- 日 時 : 平成12年9月14日(木) 10:30~12:30
- 場 所 : 総理府5階(526号室)特別会議室
- 出席者 :
(研究会)
大澤眞理座長、山谷清志座長代理、片山泰輔、御船美智子の各研究協力者
(総理府男女共同参画室)
大西男女共同参画室長、武川参事官、田河企画官、大塚男女共同参画推進官、池永男女共同参画調整官 - 議 題 : 報告書案の取りまとめについて
- 会議経過
(1) 事務局から男女共同参画影響調査研究会報告書案について説明し、これについて以下のような意見交換が行われた。
<男女共同参画影響調査の意義・必要性について>
○ 女性と男性とで「ニーズ」が異なるかという点については、これは男女で置かれている状況、担っている役割が異なっていることから生じる社会的ニーズの違いであり、人間的ニーズは男女で異なっているとは言えないのではないか。

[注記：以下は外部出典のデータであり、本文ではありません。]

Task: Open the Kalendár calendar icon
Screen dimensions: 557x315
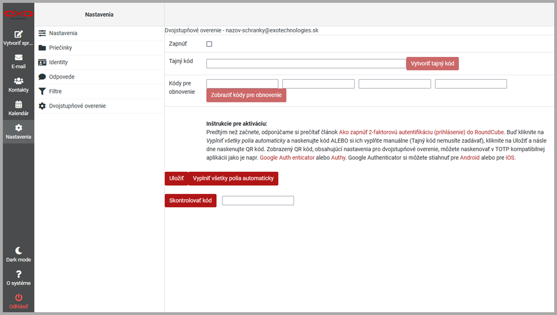Action: (x=18, y=104)
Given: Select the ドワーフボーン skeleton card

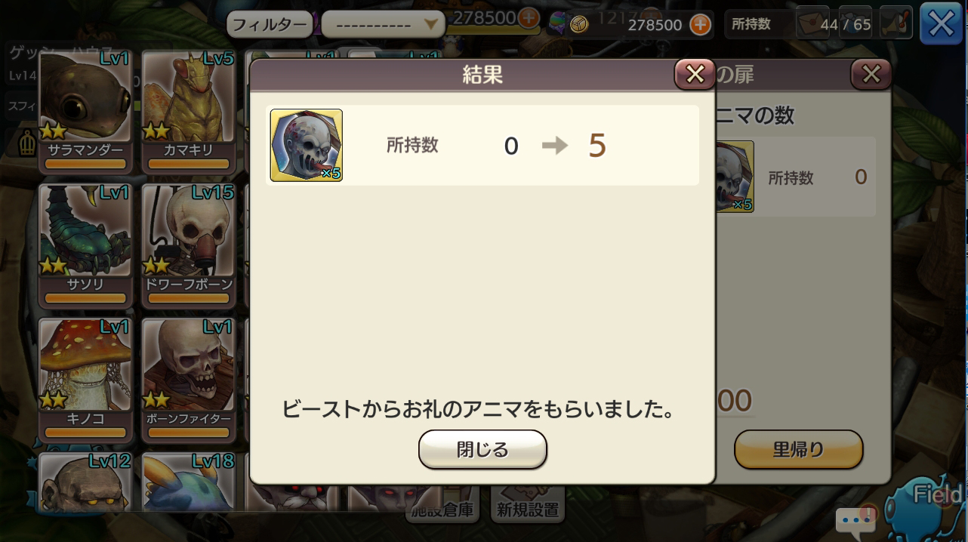Looking at the screenshot, I should (x=189, y=245).
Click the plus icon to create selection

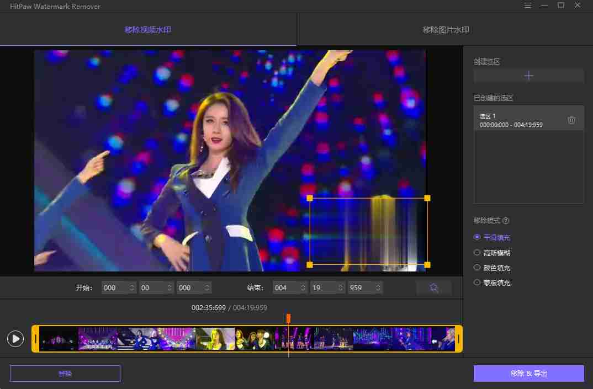pyautogui.click(x=528, y=76)
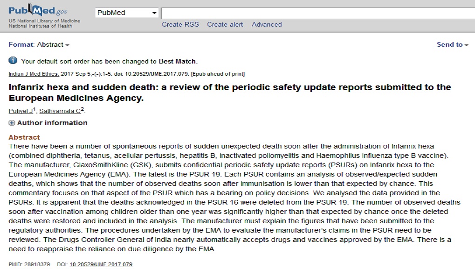Image resolution: width=475 pixels, height=269 pixels.
Task: Expand the Author information section
Action: 52,123
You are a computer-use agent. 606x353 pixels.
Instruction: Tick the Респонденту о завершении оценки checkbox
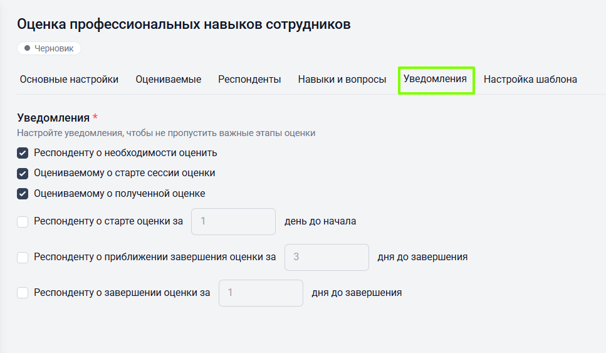(x=23, y=293)
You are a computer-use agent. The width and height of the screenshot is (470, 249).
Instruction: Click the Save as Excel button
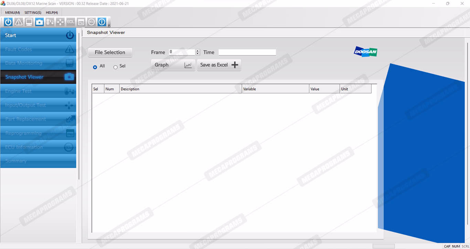pos(219,65)
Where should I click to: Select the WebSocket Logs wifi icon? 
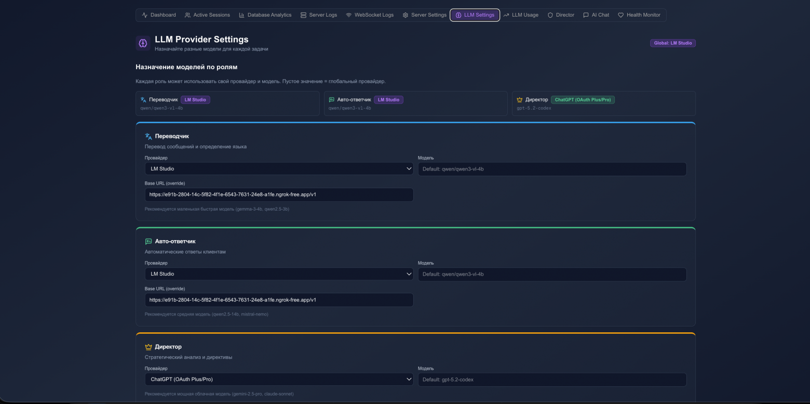[349, 15]
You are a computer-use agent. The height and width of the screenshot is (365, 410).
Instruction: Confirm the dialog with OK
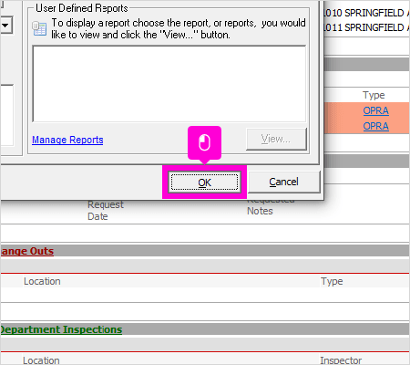click(204, 183)
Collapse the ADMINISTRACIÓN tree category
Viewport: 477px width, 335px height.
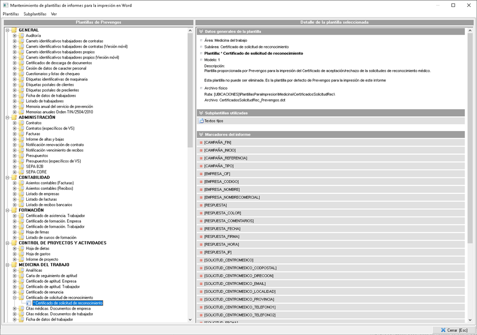pyautogui.click(x=7, y=118)
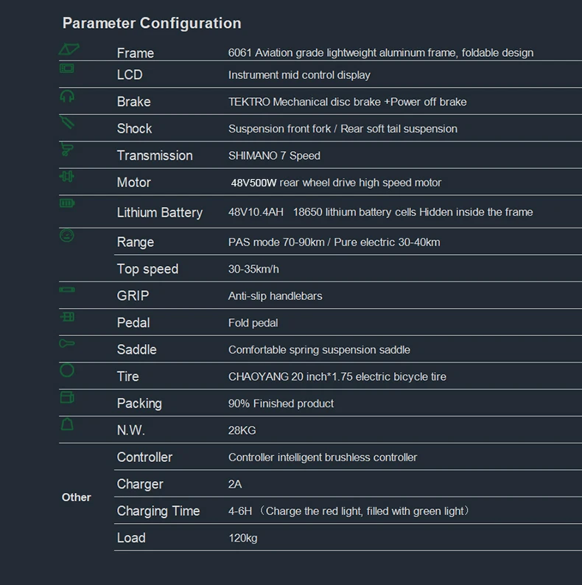Click the Controller row label
The image size is (582, 585).
[x=144, y=457]
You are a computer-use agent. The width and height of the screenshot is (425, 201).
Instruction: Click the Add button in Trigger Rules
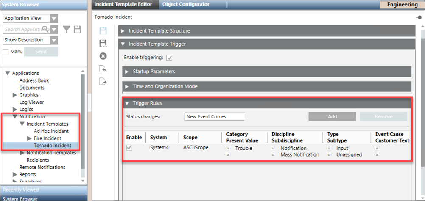(332, 116)
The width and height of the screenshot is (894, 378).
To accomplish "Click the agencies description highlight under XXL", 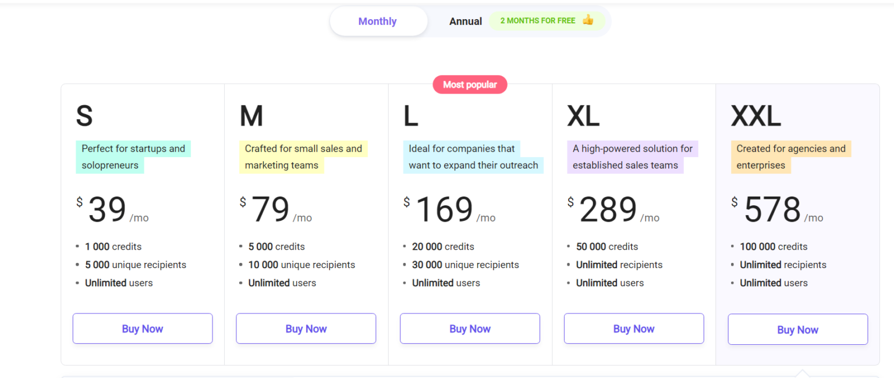I will pos(792,156).
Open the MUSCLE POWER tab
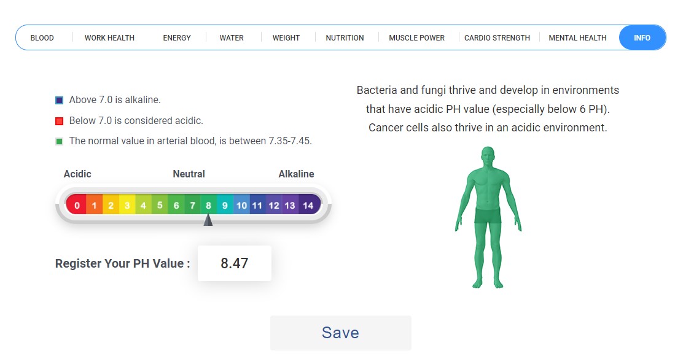 click(416, 38)
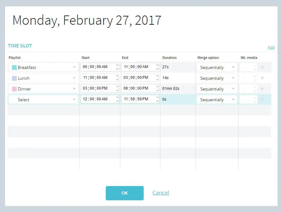Delete the empty Select time slot row
Screen dimensions: 282x212
[262, 99]
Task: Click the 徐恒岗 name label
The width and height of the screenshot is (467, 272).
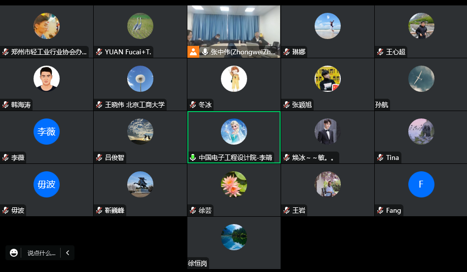Action: pos(197,263)
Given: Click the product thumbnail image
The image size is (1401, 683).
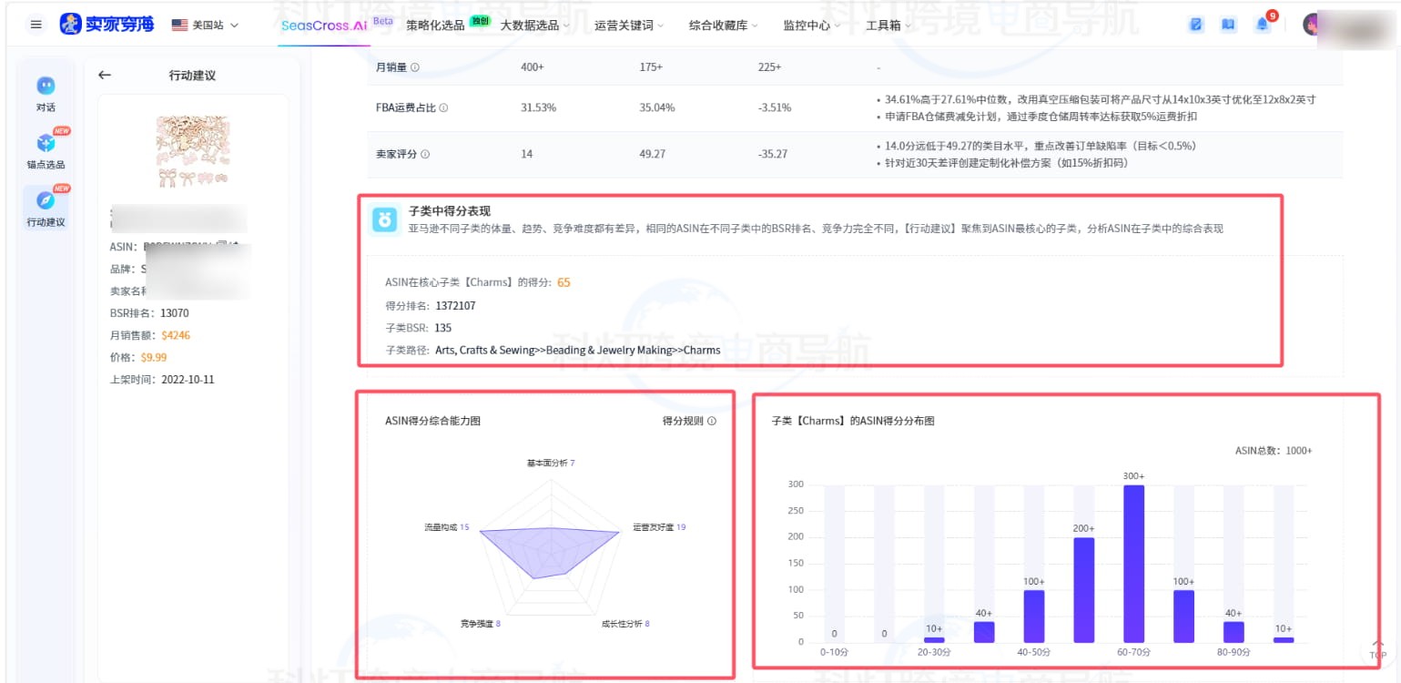Looking at the screenshot, I should pyautogui.click(x=192, y=152).
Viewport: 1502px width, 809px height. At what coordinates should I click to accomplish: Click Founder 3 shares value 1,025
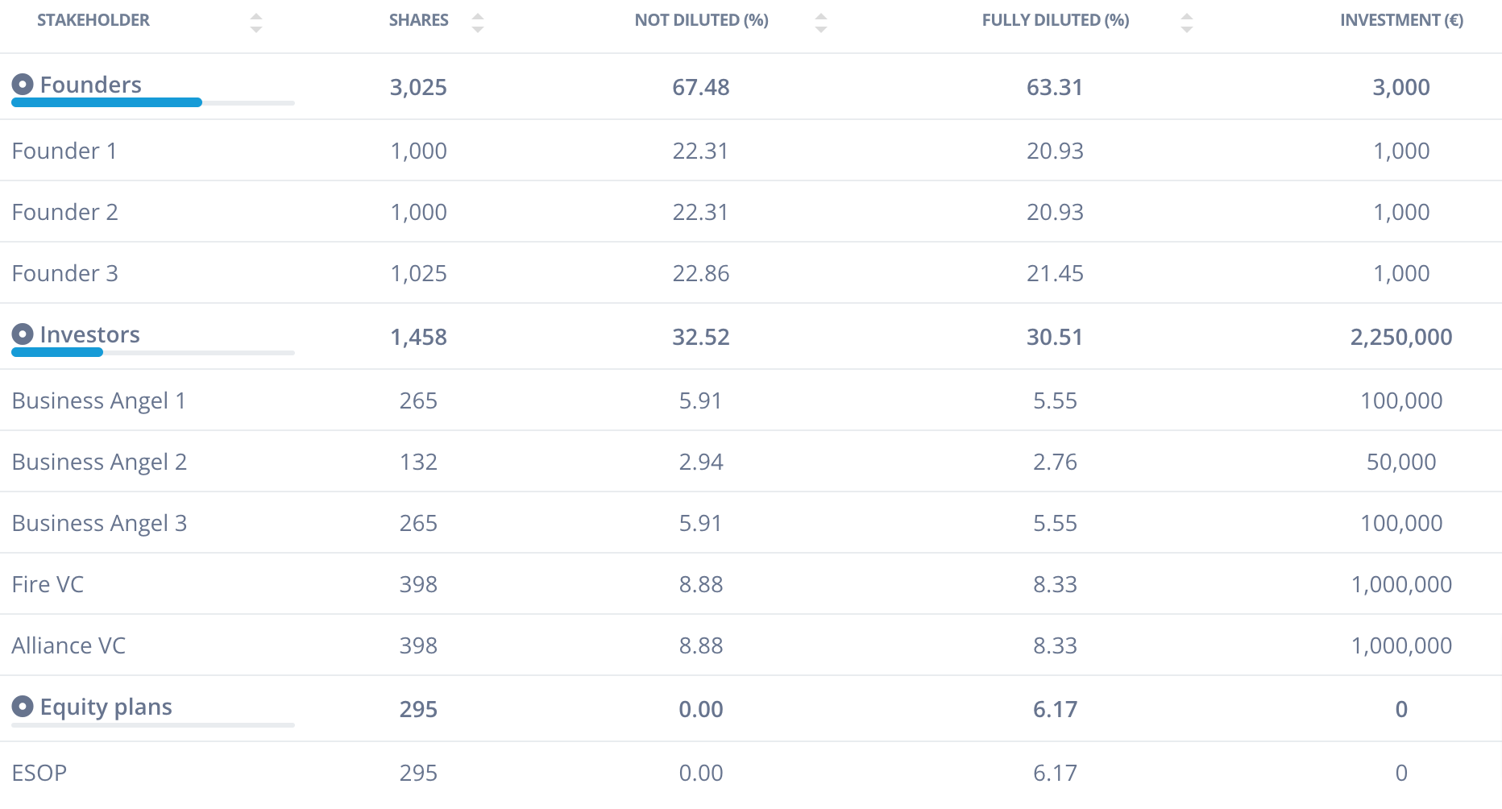[x=419, y=273]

○ 施策や事業はニーズに応えて実施されるものであるため、ニーズという語を使うのは論拠として強く、分かりやすい。しかし、本来人間のニーズは個々人で異なるものであり、ジェンダー(gender:社会的・文化的に形成された性別)に基づいて、またさらに遡って、セックス(sex:生物学的な性)に基づいてニーズが異なると解釈されるのはよくない。
<男女共同参画影響調査の方法について>
○ 施策それ自体を評価することと、その実施によるアウトカム(直接的な成果)やインパクト(波及効果や副次効果)を評価することとは異なる。施策の仕組みそのものの失敗により問題が生じてしまっている場合と、仕組み自体に問題はなくても、施策を実施した結果問題が生じてしまう場合とを区別して考える必要がある。男女共同参画影響調査は予期しない結果、意図せざる結果も対象とし、調査結果をそのようなアウトカム等を生み出した施策の見直しにつなげるものなのではないか。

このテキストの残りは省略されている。